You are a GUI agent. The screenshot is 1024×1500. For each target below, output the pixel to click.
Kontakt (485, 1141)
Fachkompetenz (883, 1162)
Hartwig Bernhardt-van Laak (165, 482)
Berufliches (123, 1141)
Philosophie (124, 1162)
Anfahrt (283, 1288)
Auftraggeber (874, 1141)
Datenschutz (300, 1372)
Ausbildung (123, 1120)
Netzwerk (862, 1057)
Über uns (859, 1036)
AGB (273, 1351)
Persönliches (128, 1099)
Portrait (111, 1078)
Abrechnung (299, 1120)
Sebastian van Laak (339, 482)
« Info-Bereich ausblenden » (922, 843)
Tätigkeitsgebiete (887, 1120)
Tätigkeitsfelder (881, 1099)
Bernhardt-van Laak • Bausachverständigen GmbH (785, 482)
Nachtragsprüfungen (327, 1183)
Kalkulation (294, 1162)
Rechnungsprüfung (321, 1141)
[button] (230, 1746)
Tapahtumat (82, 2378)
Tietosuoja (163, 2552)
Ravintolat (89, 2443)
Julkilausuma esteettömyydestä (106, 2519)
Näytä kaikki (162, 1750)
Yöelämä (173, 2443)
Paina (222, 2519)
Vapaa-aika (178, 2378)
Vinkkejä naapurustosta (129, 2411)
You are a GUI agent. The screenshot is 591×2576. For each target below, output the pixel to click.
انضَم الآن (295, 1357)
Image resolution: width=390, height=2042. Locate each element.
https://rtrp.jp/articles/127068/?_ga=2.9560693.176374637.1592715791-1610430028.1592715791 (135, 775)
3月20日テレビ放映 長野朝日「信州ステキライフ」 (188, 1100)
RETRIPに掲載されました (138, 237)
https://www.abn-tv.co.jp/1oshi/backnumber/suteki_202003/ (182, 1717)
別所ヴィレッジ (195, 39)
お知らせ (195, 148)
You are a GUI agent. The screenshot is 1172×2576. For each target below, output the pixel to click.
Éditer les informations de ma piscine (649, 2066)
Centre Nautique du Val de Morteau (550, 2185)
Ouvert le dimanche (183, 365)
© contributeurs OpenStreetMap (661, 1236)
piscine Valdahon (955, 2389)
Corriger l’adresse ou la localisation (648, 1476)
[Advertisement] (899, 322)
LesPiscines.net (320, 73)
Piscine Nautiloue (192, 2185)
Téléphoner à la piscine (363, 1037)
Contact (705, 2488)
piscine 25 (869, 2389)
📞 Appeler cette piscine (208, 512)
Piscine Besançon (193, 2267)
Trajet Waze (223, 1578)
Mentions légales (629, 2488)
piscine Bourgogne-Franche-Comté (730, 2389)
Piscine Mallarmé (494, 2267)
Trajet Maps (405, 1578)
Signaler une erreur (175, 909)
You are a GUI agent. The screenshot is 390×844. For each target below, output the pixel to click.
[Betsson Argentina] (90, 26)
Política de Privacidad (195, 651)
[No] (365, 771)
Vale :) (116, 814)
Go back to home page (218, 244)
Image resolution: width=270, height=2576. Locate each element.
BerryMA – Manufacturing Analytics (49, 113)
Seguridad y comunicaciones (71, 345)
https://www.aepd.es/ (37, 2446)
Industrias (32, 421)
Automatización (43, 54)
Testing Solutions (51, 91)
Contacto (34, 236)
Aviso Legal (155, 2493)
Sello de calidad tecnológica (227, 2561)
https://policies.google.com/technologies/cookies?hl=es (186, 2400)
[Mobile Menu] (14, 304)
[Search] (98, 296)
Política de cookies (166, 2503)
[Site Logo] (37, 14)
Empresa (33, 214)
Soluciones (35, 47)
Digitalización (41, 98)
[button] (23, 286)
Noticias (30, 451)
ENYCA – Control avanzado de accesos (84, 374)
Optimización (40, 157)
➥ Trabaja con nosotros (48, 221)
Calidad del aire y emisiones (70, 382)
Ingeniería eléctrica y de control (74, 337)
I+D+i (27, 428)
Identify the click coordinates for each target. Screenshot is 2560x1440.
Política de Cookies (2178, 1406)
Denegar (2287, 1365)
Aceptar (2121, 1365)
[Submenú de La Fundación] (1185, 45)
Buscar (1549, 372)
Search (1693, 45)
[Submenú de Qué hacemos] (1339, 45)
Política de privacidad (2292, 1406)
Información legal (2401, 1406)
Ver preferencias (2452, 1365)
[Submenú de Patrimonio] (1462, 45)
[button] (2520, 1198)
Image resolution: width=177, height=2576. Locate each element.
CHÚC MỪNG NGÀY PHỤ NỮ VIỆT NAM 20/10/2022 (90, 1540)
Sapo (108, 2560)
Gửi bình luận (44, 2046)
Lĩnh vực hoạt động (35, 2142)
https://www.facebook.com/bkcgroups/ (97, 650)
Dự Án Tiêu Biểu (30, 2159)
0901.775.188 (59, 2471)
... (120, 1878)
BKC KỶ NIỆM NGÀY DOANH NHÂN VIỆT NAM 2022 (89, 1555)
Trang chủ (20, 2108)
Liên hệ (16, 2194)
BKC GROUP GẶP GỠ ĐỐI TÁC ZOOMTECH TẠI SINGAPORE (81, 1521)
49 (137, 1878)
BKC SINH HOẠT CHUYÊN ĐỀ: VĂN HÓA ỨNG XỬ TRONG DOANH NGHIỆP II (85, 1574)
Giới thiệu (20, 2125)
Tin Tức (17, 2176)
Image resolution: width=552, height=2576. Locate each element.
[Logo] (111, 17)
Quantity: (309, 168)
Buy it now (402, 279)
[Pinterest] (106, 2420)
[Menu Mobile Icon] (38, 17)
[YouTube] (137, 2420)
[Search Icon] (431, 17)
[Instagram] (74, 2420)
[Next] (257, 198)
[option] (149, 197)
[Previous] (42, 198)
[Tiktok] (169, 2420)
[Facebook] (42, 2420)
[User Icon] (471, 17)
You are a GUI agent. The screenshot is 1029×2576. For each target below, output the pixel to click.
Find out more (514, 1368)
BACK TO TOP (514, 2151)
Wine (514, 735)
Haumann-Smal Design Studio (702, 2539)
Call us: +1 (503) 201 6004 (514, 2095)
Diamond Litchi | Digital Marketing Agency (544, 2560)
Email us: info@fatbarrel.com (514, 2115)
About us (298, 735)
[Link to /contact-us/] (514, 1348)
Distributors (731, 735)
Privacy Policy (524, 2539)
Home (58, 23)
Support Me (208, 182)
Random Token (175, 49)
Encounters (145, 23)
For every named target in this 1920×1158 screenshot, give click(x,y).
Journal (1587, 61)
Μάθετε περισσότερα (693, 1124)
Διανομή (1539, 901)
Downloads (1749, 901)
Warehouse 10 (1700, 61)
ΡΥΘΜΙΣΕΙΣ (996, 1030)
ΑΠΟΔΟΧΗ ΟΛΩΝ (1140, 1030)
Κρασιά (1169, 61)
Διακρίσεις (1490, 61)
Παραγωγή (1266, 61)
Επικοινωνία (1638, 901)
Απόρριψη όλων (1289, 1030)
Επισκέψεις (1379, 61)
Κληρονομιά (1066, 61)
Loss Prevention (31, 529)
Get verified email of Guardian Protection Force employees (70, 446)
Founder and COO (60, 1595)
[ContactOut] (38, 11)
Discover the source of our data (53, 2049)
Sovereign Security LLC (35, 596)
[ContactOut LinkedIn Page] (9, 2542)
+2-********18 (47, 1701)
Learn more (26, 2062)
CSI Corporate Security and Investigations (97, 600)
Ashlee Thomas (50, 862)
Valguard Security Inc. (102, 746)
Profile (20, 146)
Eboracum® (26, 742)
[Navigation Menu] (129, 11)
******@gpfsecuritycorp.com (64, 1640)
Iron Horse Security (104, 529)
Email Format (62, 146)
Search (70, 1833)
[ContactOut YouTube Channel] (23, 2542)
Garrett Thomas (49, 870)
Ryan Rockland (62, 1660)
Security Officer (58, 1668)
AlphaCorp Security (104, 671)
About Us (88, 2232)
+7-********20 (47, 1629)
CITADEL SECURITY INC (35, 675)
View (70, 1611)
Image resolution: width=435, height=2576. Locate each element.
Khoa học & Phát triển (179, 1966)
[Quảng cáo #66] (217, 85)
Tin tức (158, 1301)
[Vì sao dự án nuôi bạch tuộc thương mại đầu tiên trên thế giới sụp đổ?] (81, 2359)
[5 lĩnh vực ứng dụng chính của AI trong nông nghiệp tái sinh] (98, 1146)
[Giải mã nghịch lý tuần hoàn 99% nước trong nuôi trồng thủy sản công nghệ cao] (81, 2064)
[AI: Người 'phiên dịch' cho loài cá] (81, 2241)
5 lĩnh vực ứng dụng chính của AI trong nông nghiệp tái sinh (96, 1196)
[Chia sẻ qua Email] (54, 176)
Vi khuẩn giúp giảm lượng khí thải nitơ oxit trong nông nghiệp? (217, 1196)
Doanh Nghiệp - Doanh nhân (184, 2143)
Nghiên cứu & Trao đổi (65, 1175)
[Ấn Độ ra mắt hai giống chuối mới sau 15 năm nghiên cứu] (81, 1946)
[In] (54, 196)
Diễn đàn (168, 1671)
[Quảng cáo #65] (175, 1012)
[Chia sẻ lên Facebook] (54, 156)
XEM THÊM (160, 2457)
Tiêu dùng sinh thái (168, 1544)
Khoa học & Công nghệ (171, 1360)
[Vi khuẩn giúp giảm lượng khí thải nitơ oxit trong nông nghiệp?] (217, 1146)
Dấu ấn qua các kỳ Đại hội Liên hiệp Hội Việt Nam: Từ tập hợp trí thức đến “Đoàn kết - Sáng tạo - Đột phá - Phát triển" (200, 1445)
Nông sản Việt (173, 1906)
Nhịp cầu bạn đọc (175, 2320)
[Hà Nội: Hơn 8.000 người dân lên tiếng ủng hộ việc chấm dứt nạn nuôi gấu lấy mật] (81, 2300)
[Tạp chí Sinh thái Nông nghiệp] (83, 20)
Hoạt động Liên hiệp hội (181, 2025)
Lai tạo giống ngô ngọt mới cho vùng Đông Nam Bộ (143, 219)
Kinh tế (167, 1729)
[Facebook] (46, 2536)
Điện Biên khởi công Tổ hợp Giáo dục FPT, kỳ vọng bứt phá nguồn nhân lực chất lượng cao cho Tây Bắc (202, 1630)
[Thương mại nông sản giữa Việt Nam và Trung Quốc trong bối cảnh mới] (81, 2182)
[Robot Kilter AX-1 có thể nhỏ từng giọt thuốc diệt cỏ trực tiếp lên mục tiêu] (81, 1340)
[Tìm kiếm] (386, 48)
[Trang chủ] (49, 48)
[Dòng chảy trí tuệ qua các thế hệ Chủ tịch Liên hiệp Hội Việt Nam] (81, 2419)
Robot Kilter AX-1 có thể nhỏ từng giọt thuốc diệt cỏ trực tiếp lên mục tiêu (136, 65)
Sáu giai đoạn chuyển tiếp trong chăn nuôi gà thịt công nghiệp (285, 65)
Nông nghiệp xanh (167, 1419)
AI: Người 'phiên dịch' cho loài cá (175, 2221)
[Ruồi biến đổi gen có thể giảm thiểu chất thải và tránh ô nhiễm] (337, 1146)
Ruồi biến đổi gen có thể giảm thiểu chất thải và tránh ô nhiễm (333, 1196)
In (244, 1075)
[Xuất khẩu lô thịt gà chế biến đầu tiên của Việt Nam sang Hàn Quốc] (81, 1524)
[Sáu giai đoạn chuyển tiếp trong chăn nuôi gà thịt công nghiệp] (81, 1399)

_The task:_ Reproduce, exactly as they stand in the data above, the lines from the one that holds "BKC GROUP GẶP" to the one that holds "CITADEL SECURITY INC (35, 675)", inclusive.

_Reply:_
BKC GROUP GẶP GỠ ĐỐI TÁC ZOOMTECH TẠI SINGAPORE (81, 1521)
49 (137, 1878)
BKC SINH HOẠT CHUYÊN ĐỀ: VĂN HÓA ỨNG XỬ TRONG DOANH NGHIỆP II (85, 1574)
Giới thiệu (20, 2125)
Tin Tức (17, 2176)
Image resolution: width=552, height=2576. Locate each element.
[Logo] (111, 17)
Quantity: (309, 168)
Buy it now (402, 279)
[Pinterest] (106, 2420)
[Menu Mobile Icon] (38, 17)
[YouTube] (137, 2420)
[Search Icon] (431, 17)
[Instagram] (74, 2420)
[Next] (257, 198)
[option] (149, 197)
[Previous] (42, 198)
[Tiktok] (169, 2420)
[Facebook] (42, 2420)
[User Icon] (471, 17)
You are a GUI agent. The screenshot is 1029×2576. For each target below, output the pixel to click.
Find out more (514, 1368)
BACK TO TOP (514, 2151)
Wine (514, 735)
Haumann-Smal Design Studio (702, 2539)
Call us: +1 (503) 201 6004 (514, 2095)
Diamond Litchi | Digital Marketing Agency (544, 2560)
Email us: info@fatbarrel.com (514, 2115)
About us (298, 735)
[Link to /contact-us/] (514, 1348)
Distributors (731, 735)
Privacy Policy (524, 2539)
Home (58, 23)
Support Me (208, 182)
Random Token (175, 49)
Encounters (145, 23)
For every named target in this 1920×1158 screenshot, give click(x,y).
Journal (1587, 61)
Μάθετε περισσότερα (693, 1124)
Διανομή (1539, 901)
Downloads (1749, 901)
Warehouse 10 (1700, 61)
ΡΥΘΜΙΣΕΙΣ (996, 1030)
ΑΠΟΔΟΧΗ ΟΛΩΝ (1140, 1030)
Κρασιά (1169, 61)
Διακρίσεις (1490, 61)
Παραγωγή (1266, 61)
Επικοινωνία (1638, 901)
Απόρριψη όλων (1289, 1030)
Επισκέψεις (1379, 61)
Κληρονομιά (1066, 61)
Loss Prevention (31, 529)
Get verified email of Guardian Protection Force employees (70, 446)
Founder and COO (60, 1595)
[ContactOut] (38, 11)
Discover the source of our data (53, 2049)
Sovereign Security LLC (35, 596)
[ContactOut LinkedIn Page] (9, 2542)
+2-********18 (47, 1701)
Learn more (26, 2062)
CSI Corporate Security and Investigations (97, 600)
Ashlee Thomas (50, 862)
Valguard Security Inc. (102, 746)
Profile (20, 146)
Eboracum® (26, 742)
[Navigation Menu] (129, 11)
******@gpfsecuritycorp.com (64, 1640)
Iron Horse Security (104, 529)
Email Format (62, 146)
Search (70, 1833)
[ContactOut YouTube Channel] (23, 2542)
Garrett Thomas (49, 870)
Ryan Rockland (62, 1660)
Security Officer (58, 1668)
AlphaCorp Security (104, 671)
About Us (88, 2232)
+7-********20 (47, 1629)
CITADEL SECURITY INC (35, 675)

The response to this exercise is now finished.